İşgal güçlerinin girdikleri her yerde adeta tarihi kinlerini kusarcasına kadınlara, yaşlılara, çocuklara dünyada eşine az rastlanır işkence, zulüm ve hakaretlerde bulunduğunu kaydeden Sarıkaya “İşte böylesine umutsuz görünen, üzerimizde kara bulutların dolaştığı bir ortamda Mustafa Kemal Paşa ve onun dava arkadaşları bağımsızlık meşalesini yakarak 'Ya istiklal ya ölüm' parolasıyla aydınlığa giden yolu aralamışlardır. Bu bağımsızlık ve aydınlık mücadelesinin ilk hedefi son neferine kadar düşmanı güzel ve kutsal vatanımızdan atmak şeklinde belirlenmiştir. Özellikle Sakarya Meydanı Muharebesinde hedefimize ulaşmaya muktedir olduğumuzu, milletimizin istiklali uğruna kanının son damlasına kadar mücadeleye devam edeceğini ispatlamıştır. Artık dünyanın en kahraman en savaşçı milletine düşen görev düşmana son darbeyi vurmak olmuştur” dedi.

 

 

DEVLET VE CUMHURİYETİMİZİN EDEBİ MUHAFIZLARIDIR

 

Mustafa Kemal Paşa’nın başkomutanlığı altında Türk kuvvetlerinin düşmana beklemedikleri bir yerden taarruza geçerek düşmanı aldatmayı başardığını kaydeden Sarıkaya “Avrupalıların beş altı ayda geçilemez dediği Afyon mevzilerini üç günde geçerek 30 Ağustos'a gelindiğinde düşman kuvvetlerinin önemli bir bölümünü imha etti. Bu büyük zafer ile düşmana son darbede vuruldu. Ardından icra edilen takip harekatı ile 9 Eylül'de düşman İzmir'de denize döküldü. Dünya tarihçileri büyük taarruz için şu ifadeyi kullanmışlardır; 'Türkler, Mohaç Meydan Muharebesi’nden yüzyıllar sonra yine parlak bir imha muharebesi kazandılar’. Bu muharebelerde Türk ordusu çok kısa bir sürede kendisinden üstün düşman kuvvetinin büyük bir bölümünü imha ve esir etmiştir. Askeri açıdan bir diğer önemli husus da günün şartlarında bir ordunun on günde beş yüz kilometrelik mesafeyi yaya olarak ve savaşarak kat etmesidir. 30 Ağustos'un gerçek anlamını ve önemini büyük zaferin 2'nci yıldönümünde Dumlupınar'ın Çağ tepesinde yapılan törende başkomutan Gazi Mustafa Kemal Atatürk'ün verdiği söylevde görürüz.
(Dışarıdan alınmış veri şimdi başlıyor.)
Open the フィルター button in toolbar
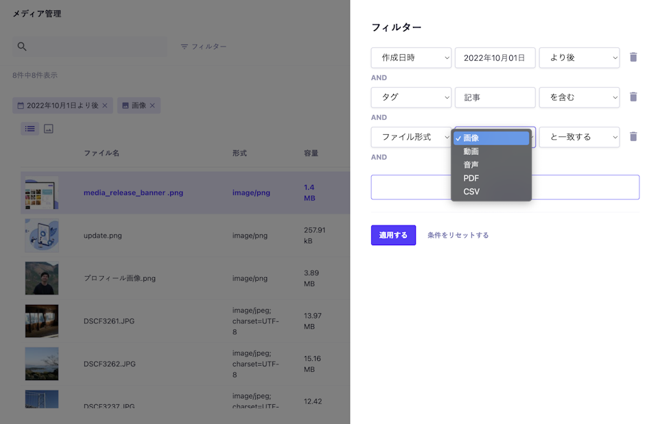pyautogui.click(x=204, y=47)
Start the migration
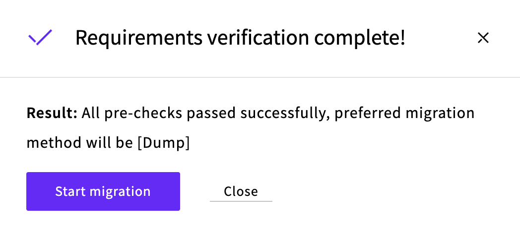 103,191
Hiç şüphe etmemelidir ki yeni Türk devletinin, genç Türk Cumhuriyetinin temeli burada taçlandırıldı. Bu sahada akan Türk kanları, bu sahada uçan şehit ruhları devlet ve Cumhuriyetimizin edebi muhafızlarıdır” dedi.

 

 

MİLLETÇE TOPYEKUN BİR SAVAŞ

 

Harplerin yalnız karşı karşıya gelen iki ordunun çarpışması olmadığını ifade eden Sarıkaya “Meydan muharebesi milletlerin bütün varlığı ile, ilim ve fen alanındaki yükselmeleri ile, ahlaklarıyla, kültürleriyle kısaca bütün maddi ve manevi kudret ve faziletleri ile çarpıştığı bir imtihan meydanıdır. İşte kazanılan zaferin muhteşem senaryosu harbin kadın, çocuk, yaşlı demeden milletçe topyekun bir savaş olarak icra edilmiş olmasıdır. Türk ulusu bu meydanda Ulu Önderin liderliğinde alnının akıyla çıkmayı başarmıştır. Türk tarihine altın harflerle yazılan bu zaferin günümüzde yansıyan çok önemli siyasi ve askeri sonuçları olmuştur ve bu sonuçların günümüzde yansımakta olduğu gözlemlenmektedir. Bu zafer ile Türk Ulusunun son neferine kadar yok edilmedikçe Türk'ün istiklalinin elinden alınamayacağı, Türklerin yalnız askeriyle değil milletiyle de topyekun olarak savaştıkları bir kez daha ispatlanmıştır” şeklinde konuştu.

 

30 Ağustos Zaferi’nin Türk ordusuna Silah Kuvvetleri Günü olarak armağan edildiğini söyleyen Sarıkaya “Türk silah kuvvetleri ülkemizin huzur ve bekasını sağlamak, bölgemizden ve dünyada sürekli barışın tesirine katkıda bulunmak için tarihinden ve milletinden aldığı güçle, modern harp silah ve tesisatıyla, güçlü ve dinamik personeliyle, ulaştığı yüksek eğitim seviyesiyle, azimli ve kararlı komuta kademesiyle, dostlarının ve ülkemizin güvencesi, düşmanlarımızın korkulu rüyası olmaya devam etmektedir. Dünyanın sayılı askeri güçlerinden birisi olan silahlı kuvvetlerimiz her zaman her yerde ve her şartta verilecek görevleri ifaya hazırdır. Milli egemenlik, milli şuur ve tam bağımsızlık esasına dayanan Atatürk ilkeleri bugüne kadar olduğu gibi gelecekte de Türk silahlı kuvvetlerimize rehber olmaya devam edecektir. Bu kutsal ve tarihi gün vesilesiyle ulusça başta Ulu Önder Atatürk olmak üzere dava arkadaşları ve aziz şehitlerimizi rahmetle anıyor, hatırları önünde bir kez daha saygıyla eğiliyor, şükranlarımızı sunuyoruz. Ruhları şad olsun” dedi.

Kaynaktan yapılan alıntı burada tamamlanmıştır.